How do you speak R?

matt · July 20, 2020, 10:16pm

What

How do you write and verbalise R expressions? What are your thoughts on constructing English-sentences from R expressions?

Maybe variable <- x %>% filter(y != z) translates to 'variable gets x then filter where y doesn't equal z'? Maybe you'd reference 'open paren', or 'open bracket', or similar? What else?

(I'm more concerned with 'translating' R expressions to sentences rather than how to pronounce package names, like here and here.)

Why

The work-in-progress package {r2eng} (GitHub, tweet) aims to make (opinionated) translations from R to English (and vocalise them) and is inspired by @AmeliaMN's recent useR! 2020 talk. It uses {lintr} to parse tokens from R expressions.
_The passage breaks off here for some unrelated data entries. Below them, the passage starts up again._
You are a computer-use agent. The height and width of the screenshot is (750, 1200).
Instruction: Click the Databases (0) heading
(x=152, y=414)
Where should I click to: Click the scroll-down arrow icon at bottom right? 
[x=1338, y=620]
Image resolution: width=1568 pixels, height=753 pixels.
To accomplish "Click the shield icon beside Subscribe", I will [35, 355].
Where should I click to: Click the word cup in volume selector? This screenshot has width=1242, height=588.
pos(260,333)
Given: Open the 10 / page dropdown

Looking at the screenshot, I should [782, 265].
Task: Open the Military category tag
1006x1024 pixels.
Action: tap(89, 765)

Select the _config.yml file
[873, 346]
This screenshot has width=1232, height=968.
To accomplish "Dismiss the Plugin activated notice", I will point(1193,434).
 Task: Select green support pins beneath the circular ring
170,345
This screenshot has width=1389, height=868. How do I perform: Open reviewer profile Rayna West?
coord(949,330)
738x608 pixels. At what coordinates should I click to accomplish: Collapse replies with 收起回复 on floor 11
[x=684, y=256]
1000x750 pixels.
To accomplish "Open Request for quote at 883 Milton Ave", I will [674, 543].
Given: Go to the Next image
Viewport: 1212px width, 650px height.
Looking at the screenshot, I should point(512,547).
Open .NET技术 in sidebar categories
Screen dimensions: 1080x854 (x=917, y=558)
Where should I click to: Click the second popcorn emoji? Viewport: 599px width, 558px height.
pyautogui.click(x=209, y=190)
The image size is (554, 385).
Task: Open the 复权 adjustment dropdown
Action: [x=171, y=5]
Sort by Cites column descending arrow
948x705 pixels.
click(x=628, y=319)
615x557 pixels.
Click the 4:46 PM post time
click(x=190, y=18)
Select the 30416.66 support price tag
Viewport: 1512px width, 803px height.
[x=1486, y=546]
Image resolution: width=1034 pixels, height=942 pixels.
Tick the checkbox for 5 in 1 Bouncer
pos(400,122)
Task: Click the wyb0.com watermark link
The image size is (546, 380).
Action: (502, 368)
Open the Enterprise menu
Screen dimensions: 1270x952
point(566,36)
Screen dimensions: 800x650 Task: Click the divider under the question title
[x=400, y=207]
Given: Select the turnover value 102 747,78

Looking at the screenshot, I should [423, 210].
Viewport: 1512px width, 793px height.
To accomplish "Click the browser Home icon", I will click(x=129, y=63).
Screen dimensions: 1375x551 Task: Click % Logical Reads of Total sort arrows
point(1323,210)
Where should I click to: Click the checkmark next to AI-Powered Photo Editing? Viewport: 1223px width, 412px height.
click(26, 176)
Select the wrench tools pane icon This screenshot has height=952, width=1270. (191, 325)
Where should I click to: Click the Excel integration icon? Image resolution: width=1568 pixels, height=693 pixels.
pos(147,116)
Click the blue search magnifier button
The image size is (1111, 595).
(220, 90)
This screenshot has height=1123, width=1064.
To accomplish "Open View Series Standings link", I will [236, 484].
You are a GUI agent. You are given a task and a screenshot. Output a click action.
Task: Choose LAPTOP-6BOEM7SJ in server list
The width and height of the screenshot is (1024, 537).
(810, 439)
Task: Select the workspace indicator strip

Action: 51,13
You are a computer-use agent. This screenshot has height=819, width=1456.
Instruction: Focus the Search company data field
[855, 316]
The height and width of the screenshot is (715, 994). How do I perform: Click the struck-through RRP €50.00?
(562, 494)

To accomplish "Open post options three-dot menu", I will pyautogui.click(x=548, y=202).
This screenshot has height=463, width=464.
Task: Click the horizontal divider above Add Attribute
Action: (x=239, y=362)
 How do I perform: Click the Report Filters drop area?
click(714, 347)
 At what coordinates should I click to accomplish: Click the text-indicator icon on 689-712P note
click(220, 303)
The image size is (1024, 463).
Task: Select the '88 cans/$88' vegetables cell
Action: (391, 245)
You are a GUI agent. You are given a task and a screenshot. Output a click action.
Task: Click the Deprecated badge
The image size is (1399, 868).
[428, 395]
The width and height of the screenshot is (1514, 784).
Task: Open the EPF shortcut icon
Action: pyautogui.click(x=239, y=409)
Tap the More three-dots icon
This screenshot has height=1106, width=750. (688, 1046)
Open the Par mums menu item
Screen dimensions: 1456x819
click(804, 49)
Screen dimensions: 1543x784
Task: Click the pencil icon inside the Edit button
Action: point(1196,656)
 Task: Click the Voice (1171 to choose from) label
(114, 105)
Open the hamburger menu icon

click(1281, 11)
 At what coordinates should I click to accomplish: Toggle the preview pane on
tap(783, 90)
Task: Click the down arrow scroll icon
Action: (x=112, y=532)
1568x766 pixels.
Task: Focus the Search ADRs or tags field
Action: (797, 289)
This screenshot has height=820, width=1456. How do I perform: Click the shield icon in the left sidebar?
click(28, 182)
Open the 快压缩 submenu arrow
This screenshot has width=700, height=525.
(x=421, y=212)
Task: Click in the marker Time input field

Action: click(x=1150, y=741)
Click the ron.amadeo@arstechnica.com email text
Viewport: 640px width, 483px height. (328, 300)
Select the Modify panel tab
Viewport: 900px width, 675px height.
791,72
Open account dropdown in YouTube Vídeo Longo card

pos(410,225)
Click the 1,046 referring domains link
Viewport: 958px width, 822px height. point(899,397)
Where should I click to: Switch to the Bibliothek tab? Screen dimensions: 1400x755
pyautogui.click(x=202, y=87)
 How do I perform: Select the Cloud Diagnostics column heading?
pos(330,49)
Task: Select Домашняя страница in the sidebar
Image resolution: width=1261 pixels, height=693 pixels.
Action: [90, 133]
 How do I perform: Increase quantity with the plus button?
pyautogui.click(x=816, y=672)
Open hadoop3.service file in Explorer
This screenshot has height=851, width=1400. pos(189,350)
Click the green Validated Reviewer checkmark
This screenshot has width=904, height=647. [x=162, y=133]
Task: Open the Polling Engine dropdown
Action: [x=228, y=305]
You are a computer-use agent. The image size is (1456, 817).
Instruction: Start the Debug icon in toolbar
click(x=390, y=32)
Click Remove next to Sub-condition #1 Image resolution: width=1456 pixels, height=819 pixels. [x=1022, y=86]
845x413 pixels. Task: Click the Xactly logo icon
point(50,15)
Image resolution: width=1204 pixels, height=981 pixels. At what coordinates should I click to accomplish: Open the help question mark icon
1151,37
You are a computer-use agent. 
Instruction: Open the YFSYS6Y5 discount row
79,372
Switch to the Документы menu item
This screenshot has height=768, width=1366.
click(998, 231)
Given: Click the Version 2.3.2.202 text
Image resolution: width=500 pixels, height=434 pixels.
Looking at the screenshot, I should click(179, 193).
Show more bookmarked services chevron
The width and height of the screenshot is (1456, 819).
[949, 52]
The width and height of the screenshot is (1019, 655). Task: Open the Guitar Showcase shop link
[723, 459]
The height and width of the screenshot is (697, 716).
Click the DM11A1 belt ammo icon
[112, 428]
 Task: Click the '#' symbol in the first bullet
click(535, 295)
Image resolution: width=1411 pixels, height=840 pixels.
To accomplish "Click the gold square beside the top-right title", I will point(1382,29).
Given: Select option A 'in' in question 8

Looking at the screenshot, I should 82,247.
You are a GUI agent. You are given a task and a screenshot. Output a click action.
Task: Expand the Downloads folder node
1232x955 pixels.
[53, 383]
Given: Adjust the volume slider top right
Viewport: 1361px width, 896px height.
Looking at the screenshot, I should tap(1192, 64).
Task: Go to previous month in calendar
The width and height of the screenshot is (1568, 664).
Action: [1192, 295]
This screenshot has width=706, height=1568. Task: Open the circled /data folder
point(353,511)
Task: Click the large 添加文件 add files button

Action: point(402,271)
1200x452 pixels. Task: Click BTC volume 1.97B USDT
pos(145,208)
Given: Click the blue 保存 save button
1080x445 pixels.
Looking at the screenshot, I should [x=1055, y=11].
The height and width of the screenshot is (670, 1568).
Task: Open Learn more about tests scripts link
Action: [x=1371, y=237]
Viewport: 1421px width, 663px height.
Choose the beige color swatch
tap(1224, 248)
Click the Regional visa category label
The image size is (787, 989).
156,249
The point is to help communicate R code between learners and teachers, to help non-English speakers and to generally improve the accessibility of R in written and spoken form.

Edit: in case it wasn't clear, I'm the creator of {r2eng}, looking for input, advice, etc.

mikeR · July 20, 2020, 10:35pm

tbo I read "filter x for all y unequal to z and assign to variable"

mikeR · July 20, 2020, 10:41pm

Even though you would read from left to right in english, in a programming language it's about precedence, <- is evaluated least compared to +, - or /.
With regard to that link I'd suggest that you do not read the pipe as a "then" if it's the first pipe.
All following pipes might be translated to "then"

matt · July 20, 2020, 10:45pm

Ah, interesting, thank you. What would you say is happening in your mind when you see an R expression? Are you looking ahead to look for the precedence? Does that get tricky when the expression is long, or composed of multiple piped expressions?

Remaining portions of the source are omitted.